Opting out of active politics for this term, Khalsa found himself in the SC/ST Commission, which, like other commissions, is considered to be meant for cooling heels before trying for political rejuvenation. But, not for Khalsa. The confidence of many police officials, including some very senior officers, is known to wither away when they stand before him facing his ire.

The man has strong views on certain subjects including reservation, and he does not believe in mincing his words. "Press is our (Commissions') main source of information, particularly about atrocities committed on Dalits. That is because sometimes, administration and even state governments also try to suppress the information and distort the facts, which is very unfortunate," he says and adds, "I'd rather view the existence of the commission as an aberration because given the 52 years of our existence as a free nation, had we been normal, law abiding people having faith in the Constitution alongwith the commitment to uphold and implement the provisions of the Constitution, there would have been no need for a commission, a commission meant to investigate the atrocities and to implement the benefits meant for the Schedule Castes and Schedule Tribes."

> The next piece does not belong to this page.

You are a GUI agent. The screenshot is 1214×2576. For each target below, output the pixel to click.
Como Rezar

Probe him further on the debate of reservation at the cost of quality and the `deserving' losing out on opportunities because of reservation, and pat comes the stinging reply, "What is the quality of Indian administration today, (with or without the reservation)?" and then he reasons, "Reservation today is not being done at the cost of quality, it is provided to only those sections, who would otherwise remain downtrodden, given the centuries of mindset of others and backlog of ignorance among them". For thousands of years, they have been denied participation in social life, it will take some time for them to come up to the level of `equality ' and till such time, reservation should be given to them, he adds.

However, countering the propaganda against reservation, he says that nowhere has the reservation reached its optimum level. "Punjab should get 29 per cent reservation, while the government professes to provide 25 per cent reservation at present, the truth is that not even that percentage is being provided to the needy".It is a sad state of affairs that we still encounter a mindset, a psyche, which provides raison d'etre for the commission, he says.